Didn't love us. You know what, they're all [long pause] interesting [longer pause] odd [longest pause] smart on every level. The Michelin. The Zagat. The Time Out Guide. The Egon Ronay. The Gault Millau. Their business is to sell books and their business is to try to figure out something that their customers understand consistently.
This is, I'm pretty sure, a two star Michelin restaurant. [It lost a star in 2010 and didn't earn it back in the new edition.] Maybe even three in five years. But we pay attention to the Michelin. We really want to know what it is that they think it is we missed.
Do they give you feedback?
Absolutely none. Zero.
You have a few restaurants, each I'm sure with its own peculiar story.

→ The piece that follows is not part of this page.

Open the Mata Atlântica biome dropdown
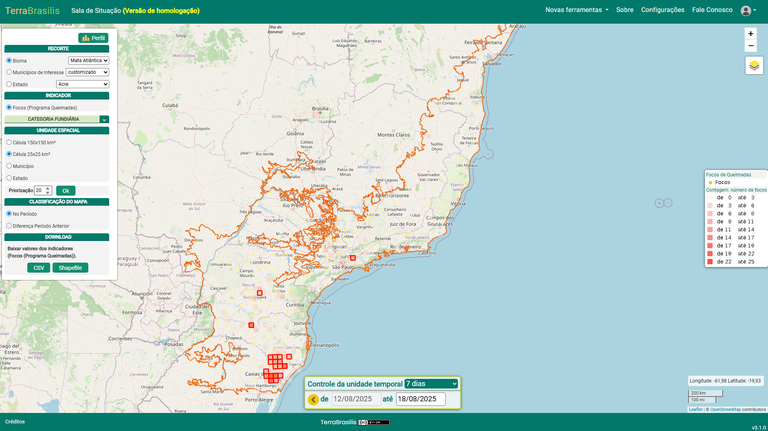The image size is (768, 431). click(x=88, y=60)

What do you see as the narrative of Del Posto?
We started out big out of the gun and then we just cruised. We weren't constantly pushing. Since they took away the star last year, that was a real catalyst to change a lot of things. We got rid of the less expensive part in the bar area. We got rid of about half the tables on the mezzanine. We really made a concentrated effort to make sure that every single person that sat here had a great meal. We didn't do this for once. This is now the way we want to operate for the rest of our lives.
Is this elevated code red level of attention and detail sustainable across the Batali empire?

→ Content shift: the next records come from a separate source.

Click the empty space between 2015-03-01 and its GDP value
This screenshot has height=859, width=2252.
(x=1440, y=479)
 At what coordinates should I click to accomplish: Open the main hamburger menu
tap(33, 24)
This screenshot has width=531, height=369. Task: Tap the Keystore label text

Well, we're not trying to get two Michelin stars in any other restaurant. I can guarantee that. It's hard work. Babbo is what it should be and I'm happy with it. Though we think it should have a Michelin Star because the Spotted Pig has a Michelin star and Eleven Madison has a Michelin Star and we think we're in that game. But again, we are what we are. If the music offends them, we're not turning it down to get a star.
[There's a bustle behind me. Batali's assistant approaches us.]
Assistant: I just want to interrupt to say a couple of co-chairs are here and want to say hello.
Ok, as soon as I'm done here, I'll be up in a sec. Isabella Rosselini is in the house. She's one of my co-chairs tonight.
Do you ever get star struck?
The first time I met her I couldn't even talk for an hour and a half. And we were at lunch.
How often are you in the kitchen and do you miss cooking?
I cook whenever I want. I make breakfast for my children everyday. I make dinner three nights a week at our house. My Mexican babysitter, Leonora Maya, makes dinner three nights a week, which I never miss. In restaurant kitchens, I go in when I feel like it. I move people out of their stations. My job, at that point, isn't really to set up the station, finish the cooking and walk off the line when I'm done. It's much less about the cooking and the alchemy. It's about removing the obstacles between the greatness of my staff and the greatness they can be.
How do you remove those barriers?
I talk to them.. I taste what they're doing. I look at it. I poke at it. I say, "Is that the best we can do or can we brown it a little more?" For us there isn't only one way. What we've always done is to establish an acceptable window of variation. If you burn something it's burnt. If it's not properly cooked, it's not properly cooked. But there's maybe two minutes in the pan that are absolutely perfect. Understanding that window is how you can cook on a daily basis when things that are going on are liquid around you. So I try to focus that window a little tighter.
I was talking to Chef Ducasse who said he thought of himself more as a creative director than an actor.
Right. I say, why don't we do something with chickpeas, whadya got? It's really their dish. I'm pushing them towards something that makes intuitive sense.
Do you find it difficult to staff such a sprawling empire? Sometimes talking to chefs, they lament the lack of the great American chef pipeline?
Nah, there's a hundred of them. They are great cooks all over. You just gotta find them. And the bottom line is: I don't have to make all the money. I pay guys. I pay them more than other guys pay them. The beauty of cooks is that for a dollar more they'll change jobs.